El Argumento de Trump Acerca de la Existencia de una Emergencia Nacional Acaba de Volar en Pedazos

Donald Trump prometió un muro, sólo porque sus manejadores consideraron que era una “palabrita” fácil de recordar para un anciano senil que debía agradar a su base de partidarios racistas y anti-inmigrantes con respecto a la seguridad fronteriza.

Donald Trump luego se “enamoró” de su muro, lo idealizó, lo convirtió en un caballo de batalla y lo lanzó en inmortal cruzada… hacia el vacío de un barranco lleno de estiércol que cada vez apesta más.

Ahora, que Nancy Pelosi ha demostrado ser muy capaz de manejarse y manejarlo, ya él sabe (aunque no lo reconoce públicamente) que no va a lograr del Congreso los fondos que requiere.
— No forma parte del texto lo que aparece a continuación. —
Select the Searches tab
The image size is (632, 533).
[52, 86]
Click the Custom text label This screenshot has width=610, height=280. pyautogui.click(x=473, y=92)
Entonces, le quedan sólo dos recursos: mentir diciendo que “el muro ya se está construyendo“, o mentir diciendo que “debe declarar una EMERGENCIA NACIONAL“.

De sus dos opciones no se sabe cuál es peor, pero esta última acaba de sufrir un extraordinario revés, cuando la recién electa Gobernadora de Nuevo México, Michelle Luján, tomó la decisión de retirar su Guardia Nacional estatal del área limítrofe de EEUU con México, con lo cual confirmó lo que todos ya sabíamos: que no hay peligro crítico en la fontera y que la crisis existe sólo en la podrida mente de Donald Trump y sus secuaces.

Pero si eso no fuera ya suficiente, ahora vemos que el destino calzó botas de duro cuero para patear el trasero de nuestra anaranjada caricatura de presidente: la ciudad fronteriza de Nogales votó unanimemente para condenar el uso de alambre de puas por parte de autoridades federales en la cerca fronteriza del área que a ellos incumbe.

Y, muy a tono con lo que está sucediendo en estos días, ellos fueron más allá de simples palabras de condena y tomaron acción: exigir de inmediato que se retire el alambre de puas.

O sea, y para estar claros, Nuevo México retira las tropas y Nogales exige retirar el alambre de púas. Luego de esto, ¿puede alguien seguir hablando de crisis en la frontera o de emergencia nacional?

Ellos están allí, muy cerca. No como Trump y su pandilla a miles de millas del lugar. Si hubiera algún peligro para la seguridad del territorio estadounidense serían los primeros en experimentarlo. Sin embargo, hasta el momento, la única afectación es la del turismo disminuyendo por la imagen negativa creada por el alambre de púas y la inconformidad de las personas con la agresividad injustificada de la administración Trump.

Algo acaba de quedar MUY CLARO. Nuestra gente estadounidense en la frontera, tan patriotas como cualquier otro, no quieren tropas en la frontera, no quieren alambre de púas. Y todo parece indicar que ni ellos, ni nosotros, queremos a un Trump al frente de este, NUESTRO país.